Among CPC members, there is an issue of “dual” loyalty, loyalty to the Party and loyalty to President Xi himself; the two do not always overlap. President Xi knows that the principle of “privilege-for-loyalty” has worked ever since the early days of the CPC. He is also aware that while this strategy is effective, it has also bred corruption within the Party. In a sense, Xi’s anti-corruption campaign has hinged on rooting out corruption, while signalling the need to pledge loyalty to Xi personally. At the end of the day, President Xi is more concerned about the party’s loyalty to him. That is why Party members have been asked to pledge personal loyalty to him, reminiscent of Mao’s Cultural Revolution. Recently, researchers at China’s Comprehensive National Science Center claimed to have developed “mind-reading” artificial intelligence capable of measuring citizens’ loyalty to the CPC. The results can then be used to “further solidify” their obedience to the party. There is no doubt the CPC will exploit this technology to purge dissent within the party. Under President Xi, China has become almost indistinguishable from the mass surveillance state depicted in George Orwell’s dystopian classic, “1984.”

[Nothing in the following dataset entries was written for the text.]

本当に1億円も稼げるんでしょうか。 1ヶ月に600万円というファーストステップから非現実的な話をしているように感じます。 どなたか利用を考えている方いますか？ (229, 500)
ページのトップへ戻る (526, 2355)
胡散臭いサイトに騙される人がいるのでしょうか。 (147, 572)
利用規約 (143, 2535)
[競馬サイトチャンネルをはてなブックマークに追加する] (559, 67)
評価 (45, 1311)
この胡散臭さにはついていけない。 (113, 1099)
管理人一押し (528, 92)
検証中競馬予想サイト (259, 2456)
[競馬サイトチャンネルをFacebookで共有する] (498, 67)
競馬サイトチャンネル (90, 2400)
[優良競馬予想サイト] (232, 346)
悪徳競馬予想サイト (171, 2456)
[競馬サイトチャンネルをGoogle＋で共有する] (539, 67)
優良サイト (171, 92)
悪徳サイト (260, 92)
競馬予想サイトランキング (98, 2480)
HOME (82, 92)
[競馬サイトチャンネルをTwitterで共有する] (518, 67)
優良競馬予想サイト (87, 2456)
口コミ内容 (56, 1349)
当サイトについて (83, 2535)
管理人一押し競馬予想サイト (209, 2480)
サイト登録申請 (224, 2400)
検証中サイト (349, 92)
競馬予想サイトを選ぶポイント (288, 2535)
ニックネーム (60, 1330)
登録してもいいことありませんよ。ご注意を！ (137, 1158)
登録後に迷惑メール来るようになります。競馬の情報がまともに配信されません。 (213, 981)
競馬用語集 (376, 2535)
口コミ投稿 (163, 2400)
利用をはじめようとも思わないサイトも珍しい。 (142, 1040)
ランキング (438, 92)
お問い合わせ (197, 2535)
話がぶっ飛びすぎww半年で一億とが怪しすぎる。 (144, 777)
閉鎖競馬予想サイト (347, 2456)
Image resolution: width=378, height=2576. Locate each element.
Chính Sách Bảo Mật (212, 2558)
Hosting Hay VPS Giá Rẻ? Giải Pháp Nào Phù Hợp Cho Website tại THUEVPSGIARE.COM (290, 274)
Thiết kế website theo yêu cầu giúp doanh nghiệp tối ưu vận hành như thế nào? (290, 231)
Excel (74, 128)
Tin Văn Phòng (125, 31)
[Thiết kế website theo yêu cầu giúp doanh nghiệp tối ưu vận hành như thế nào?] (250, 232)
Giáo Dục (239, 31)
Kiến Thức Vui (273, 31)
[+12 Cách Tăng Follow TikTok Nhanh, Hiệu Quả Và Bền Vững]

The extent of the CPC’s institutional reach within China, and the extraordinary encompassing of almost all political and public life as well as business enterprise by the Xi model means that Jerome Ch’en’s notion of ‘a state within a state’ is perhaps too modest. That is why Kerry Brown asserts (1 July 2021, Engelsberg Ideas) that the CPC, in fact, looks more like a world within a world. Despite the scale of its operations, the CPC remains a dark void for most observers and understanding its inner workings is a challenge. This has become even more so today under President Xi. Merely seeing the CPC as a self-serving, self-promoting enterprise under Xi, cannot convey the deep imprint the Party has left on China. This is the crucial lesson to be learnt from new statistics about the increase in the Party’s membership.